EXTRACT PROVIDED:
Americas plaintiffs bar, which we at the Manhattan Institute have dubbed Trial Lawyers, Inc., has found a new cash cow in state-sponsored litigation parceled out by the nations state attorneys general.
Most state AGs are dependent on campaign cash -- 43 of the 50 states elect their attorneys general -- and they have increasingly turned to trial attorneys who profit handsomely by suing for the states.
The funder list for the Democratic Attorneys General Association, which has spent more than $6 million in each of the last two election cycles, reads like a whos who for Trial Lawyers, Inc.
The biggest donors to DAGA have included securities class-action firms Bernstein Litowitz Berger & Grossmann and Labaton Sucharow & Rudoff, as well as, in the 2008 election cycle, the former law firms of Mississippians Dickie Scruggs and Joey Langston, who funneled hundreds of thousands to help re-elect their states attorney general, Jim Hood, before the two private attorneys were disbarred and imprisoned on federal charges stemming from an attempt to bribe a judge.
Despite the oversize role played by DAGA, the relationship between state AGs and the trial bar is hardly a partisan affair and includes numerous Republican state AGs. For example, Utahs Mark Shurtleff entered into a contract with the Steele & Biggs firm to sue Eli Lilly over its drug Zyprexa after the firm had given $58,000 to his campaign; the firm netted $4 million representing the state in that litigation.

[Extracted records]
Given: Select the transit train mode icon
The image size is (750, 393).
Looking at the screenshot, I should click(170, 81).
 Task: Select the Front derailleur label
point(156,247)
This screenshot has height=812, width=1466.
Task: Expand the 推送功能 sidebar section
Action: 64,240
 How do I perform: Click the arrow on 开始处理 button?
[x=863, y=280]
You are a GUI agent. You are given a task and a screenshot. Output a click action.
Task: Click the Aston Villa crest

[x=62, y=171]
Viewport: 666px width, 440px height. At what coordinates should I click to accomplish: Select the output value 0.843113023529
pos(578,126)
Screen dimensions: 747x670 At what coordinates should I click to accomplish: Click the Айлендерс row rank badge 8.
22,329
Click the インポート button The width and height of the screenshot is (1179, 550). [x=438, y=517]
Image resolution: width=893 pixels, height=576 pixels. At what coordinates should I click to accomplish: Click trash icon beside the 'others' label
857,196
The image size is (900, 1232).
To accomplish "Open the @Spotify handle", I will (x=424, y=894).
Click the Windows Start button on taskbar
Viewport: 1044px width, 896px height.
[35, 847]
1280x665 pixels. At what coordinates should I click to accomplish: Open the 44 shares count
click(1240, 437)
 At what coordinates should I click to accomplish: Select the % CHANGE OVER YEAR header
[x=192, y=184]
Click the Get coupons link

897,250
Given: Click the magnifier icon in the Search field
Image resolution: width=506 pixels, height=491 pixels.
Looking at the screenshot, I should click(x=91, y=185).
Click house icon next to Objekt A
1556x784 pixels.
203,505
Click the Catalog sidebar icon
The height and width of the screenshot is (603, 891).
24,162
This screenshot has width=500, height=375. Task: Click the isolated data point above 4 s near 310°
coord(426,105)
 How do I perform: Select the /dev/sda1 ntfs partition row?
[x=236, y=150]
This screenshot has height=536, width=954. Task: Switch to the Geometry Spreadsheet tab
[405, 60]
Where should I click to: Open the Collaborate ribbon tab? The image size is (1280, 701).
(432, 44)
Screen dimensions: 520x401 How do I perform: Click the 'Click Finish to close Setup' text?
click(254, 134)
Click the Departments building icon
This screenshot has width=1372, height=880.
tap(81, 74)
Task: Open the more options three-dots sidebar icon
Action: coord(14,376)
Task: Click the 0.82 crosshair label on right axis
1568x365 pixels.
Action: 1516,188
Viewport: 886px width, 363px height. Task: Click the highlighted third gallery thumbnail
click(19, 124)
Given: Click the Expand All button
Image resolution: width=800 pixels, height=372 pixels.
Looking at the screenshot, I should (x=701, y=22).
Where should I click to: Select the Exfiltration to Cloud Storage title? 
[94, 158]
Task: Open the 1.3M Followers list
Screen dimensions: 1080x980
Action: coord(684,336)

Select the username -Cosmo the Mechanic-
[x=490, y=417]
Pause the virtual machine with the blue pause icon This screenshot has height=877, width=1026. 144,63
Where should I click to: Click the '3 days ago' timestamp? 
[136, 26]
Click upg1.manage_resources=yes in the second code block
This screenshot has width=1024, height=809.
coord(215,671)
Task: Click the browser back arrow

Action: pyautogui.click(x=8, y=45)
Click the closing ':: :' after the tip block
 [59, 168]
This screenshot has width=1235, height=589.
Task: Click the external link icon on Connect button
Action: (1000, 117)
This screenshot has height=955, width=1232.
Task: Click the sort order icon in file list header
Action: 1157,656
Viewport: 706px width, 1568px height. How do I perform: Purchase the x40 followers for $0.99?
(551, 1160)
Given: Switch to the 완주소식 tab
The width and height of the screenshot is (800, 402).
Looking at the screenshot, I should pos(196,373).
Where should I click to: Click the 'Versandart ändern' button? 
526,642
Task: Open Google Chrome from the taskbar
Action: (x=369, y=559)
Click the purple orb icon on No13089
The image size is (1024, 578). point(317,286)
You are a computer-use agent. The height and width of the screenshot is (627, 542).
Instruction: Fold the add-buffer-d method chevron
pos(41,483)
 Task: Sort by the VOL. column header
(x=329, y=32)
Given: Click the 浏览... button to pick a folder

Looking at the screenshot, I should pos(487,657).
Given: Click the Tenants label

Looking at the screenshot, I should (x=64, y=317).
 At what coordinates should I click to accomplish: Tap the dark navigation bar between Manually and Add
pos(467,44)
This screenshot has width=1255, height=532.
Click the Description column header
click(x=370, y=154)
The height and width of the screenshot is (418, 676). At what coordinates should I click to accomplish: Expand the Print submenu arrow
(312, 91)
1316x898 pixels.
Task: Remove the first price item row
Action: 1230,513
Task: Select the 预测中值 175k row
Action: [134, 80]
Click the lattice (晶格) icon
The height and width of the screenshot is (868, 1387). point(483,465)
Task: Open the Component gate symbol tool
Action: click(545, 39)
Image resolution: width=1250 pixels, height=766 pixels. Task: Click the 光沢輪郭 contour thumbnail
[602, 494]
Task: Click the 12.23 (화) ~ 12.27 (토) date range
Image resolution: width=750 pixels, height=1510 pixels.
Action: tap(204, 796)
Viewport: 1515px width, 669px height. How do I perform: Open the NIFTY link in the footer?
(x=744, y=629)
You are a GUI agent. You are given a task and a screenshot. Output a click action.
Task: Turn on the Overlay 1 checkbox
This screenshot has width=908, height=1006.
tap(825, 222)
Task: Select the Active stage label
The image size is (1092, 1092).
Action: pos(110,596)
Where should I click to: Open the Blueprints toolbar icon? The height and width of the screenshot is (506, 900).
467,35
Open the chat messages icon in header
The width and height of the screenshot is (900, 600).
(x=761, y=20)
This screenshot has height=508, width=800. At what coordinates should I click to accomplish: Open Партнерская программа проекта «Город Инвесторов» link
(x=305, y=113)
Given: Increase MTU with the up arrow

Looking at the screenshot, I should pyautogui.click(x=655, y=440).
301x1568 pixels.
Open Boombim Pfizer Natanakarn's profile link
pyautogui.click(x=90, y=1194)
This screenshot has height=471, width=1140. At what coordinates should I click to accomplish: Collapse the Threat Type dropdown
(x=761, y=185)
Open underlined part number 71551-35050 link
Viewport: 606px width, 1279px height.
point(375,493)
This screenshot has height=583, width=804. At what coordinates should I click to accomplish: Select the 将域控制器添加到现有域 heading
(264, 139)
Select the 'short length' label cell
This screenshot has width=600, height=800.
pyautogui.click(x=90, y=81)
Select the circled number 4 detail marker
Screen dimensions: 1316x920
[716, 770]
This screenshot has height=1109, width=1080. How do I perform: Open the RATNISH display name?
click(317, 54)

WORK TO COMPLETE:
1. How would you translate this sentence from the passage on state attorneys general and trial lawyers into Spanish: "Most state AGs are dependent on campaign cash -- 43 of the 50 states elect their attorneys general -- and they have increasingly turned to trial attorneys who profit handsomely by suing for the states."?
2. Can you resume the passage on state attorneys general and trial lawyers, picking up right after its final sentence?

EXERCISE RESPONSES:
1. La mayoría de los fiscales generales estatales dependen del dinero de campaña —43 de los 50 estados eligen a sus fiscales generales— y cada vez más han recurrido a abogados litigantes que obtienen grandes ganancias demandando en nombre de los estados.

2.
Another Republican, former Alabama Attorney General Troy King, hired the Beasley Allen firm to sue 73 pharmaceutical companies over Medicaid reimbursements; the firm netted millions in state lawsuits after pumping $760,000 into political action committees that spent $240,000 to support Kings campaign.
Such lawsuits against pharmaceutical and other health care companies -- a staple of state-sponsored, privately run litigation -- typically assert that states Medicaid health costs have been inflated by some business practice, drawing upon a theory originally pushed by Scruggs and former Mississippi Attorney General Mike Moore in the multistate tobacco lawsuits that resulted in a massive $240 billion settlement in 1997.
Although state AGs offices may need to hire outside attorneys because they lack in-house manpower and institutional expertise to handle all legal matters, states contracting with such lawyers on a contingency-fee basis -- the common private practice of paying lawyers nothing up front in exchange for a share of the litigation proceeds -- raises hosts of ethical quandaries.
The huge windfall fees generated by state-sponsored litigation bear little relationship to work performed and create at least the appearance of “pay to play” arrangements in which lawyers donate campaign dollars to state officials who return the favor by handing their donors no-bid contracts entitling them to monies that would, assuming the underlying lawsuits have merit, more properly belong to the states taxpayers.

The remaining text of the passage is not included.